Aon Plc’s decision to abandon a $30 billion takeover of insurance brokerage Willis Towers Watson Plc after Justice Department pushback was the first deal worth more than $10 billion that fell apart for regulatory reasons since the Biden administration announced tougher stances on large consolidation. The DOJ was concerned that the deal would have consolidated the insurance brokering industry from three big competitors to two. So what does this mean for big deals moving forward? Antitrust experts weigh in.

“We’re seeing the Biden administration look increasingly closely at transactions, which has a timing impact on deals,” says Meghan Rissmiller, a partner in Freshfields’ antitrust, competition and trade practice. “Greater scrutiny is resulting in longer and more in-depth investigations. This applies at both U.S. antitrust agencies, the Federal Trade Commission and Department of Justice Antitrust Division.”

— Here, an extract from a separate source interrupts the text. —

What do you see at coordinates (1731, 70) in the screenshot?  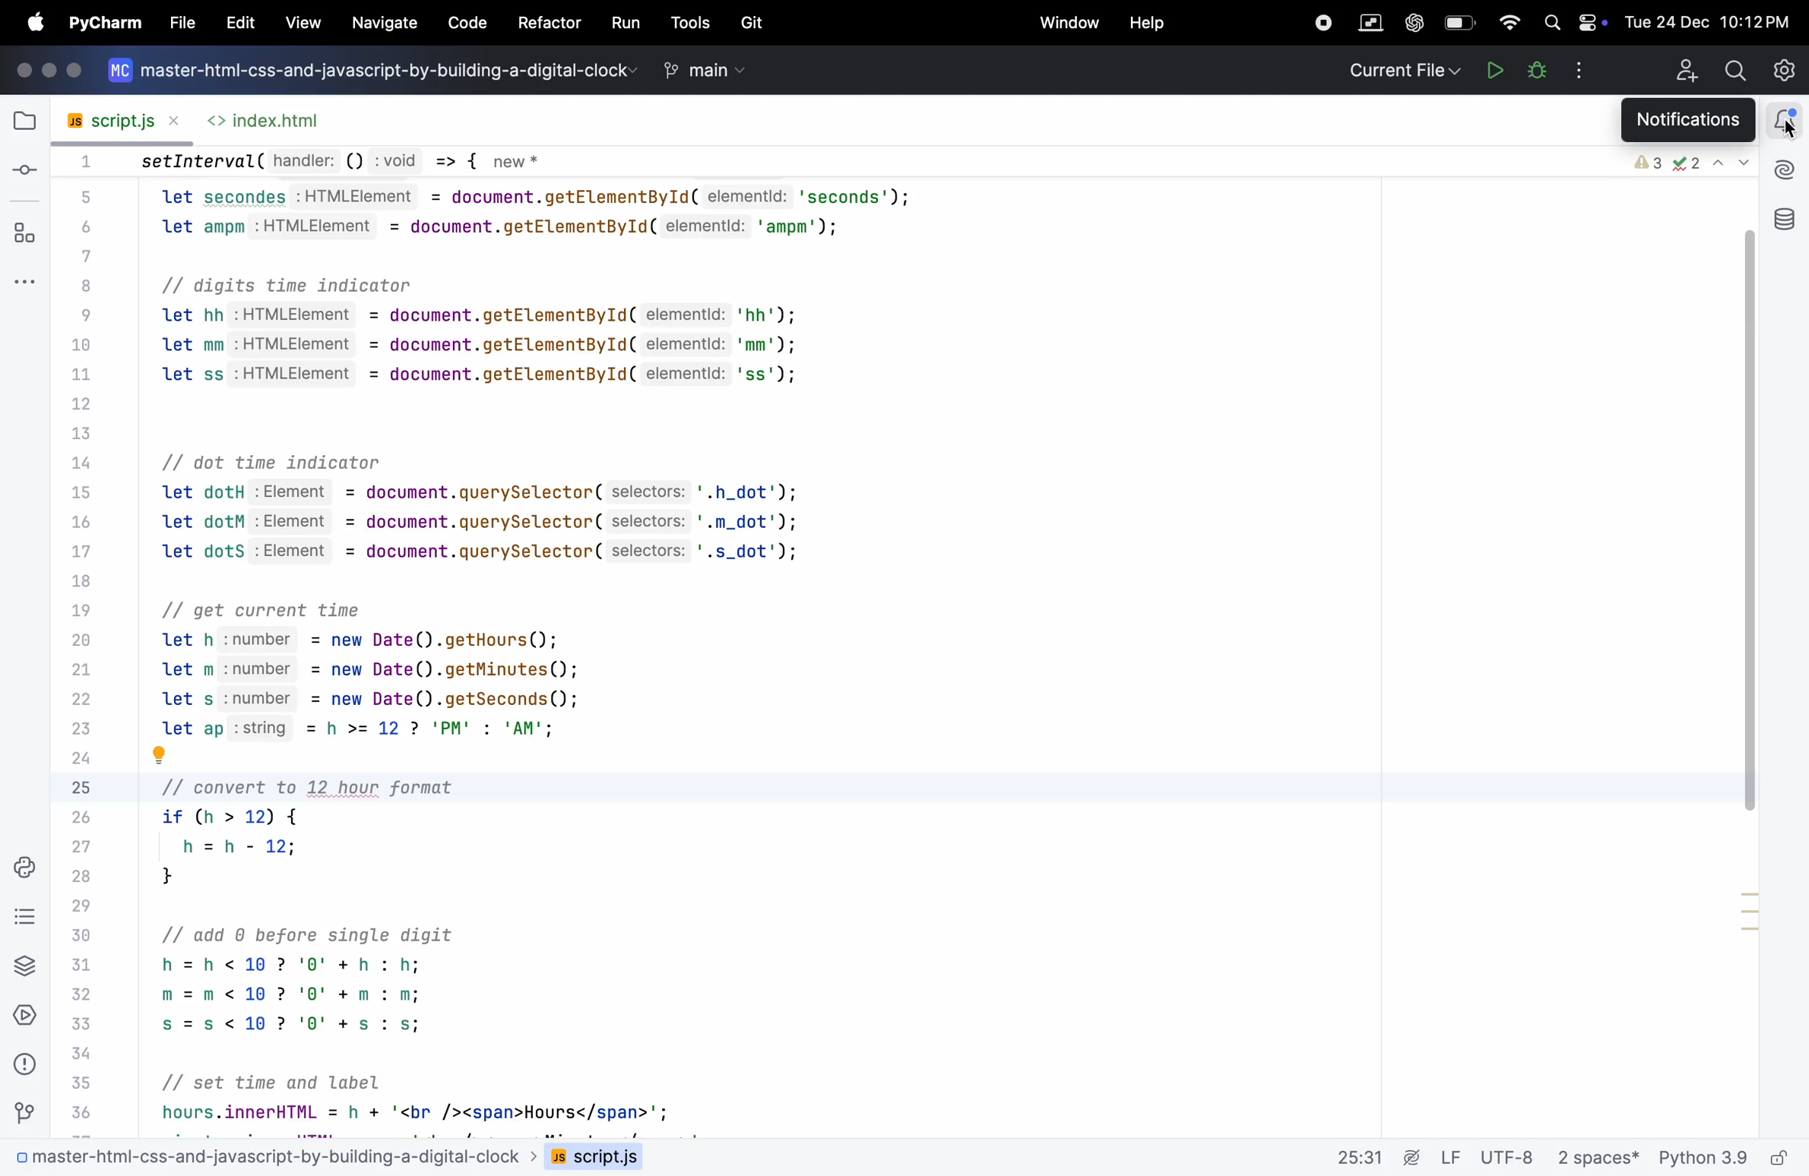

“Recent developments shouldn’t be surprising as it relates to regulatory scrutiny of deals—particularly larger deals where there is perceived market concentration,” says Thaddeus Malik, chair of global M&A practice at Paul Hastings. “Regulatory developments often follow a predictable path. An expectation arises, as it did after the election, then official pronouncements are made, as illustrated by the recent presidential order. Then specific actions manifest themselves, as has happened with some recent deals being questioned, with some being abandoned.”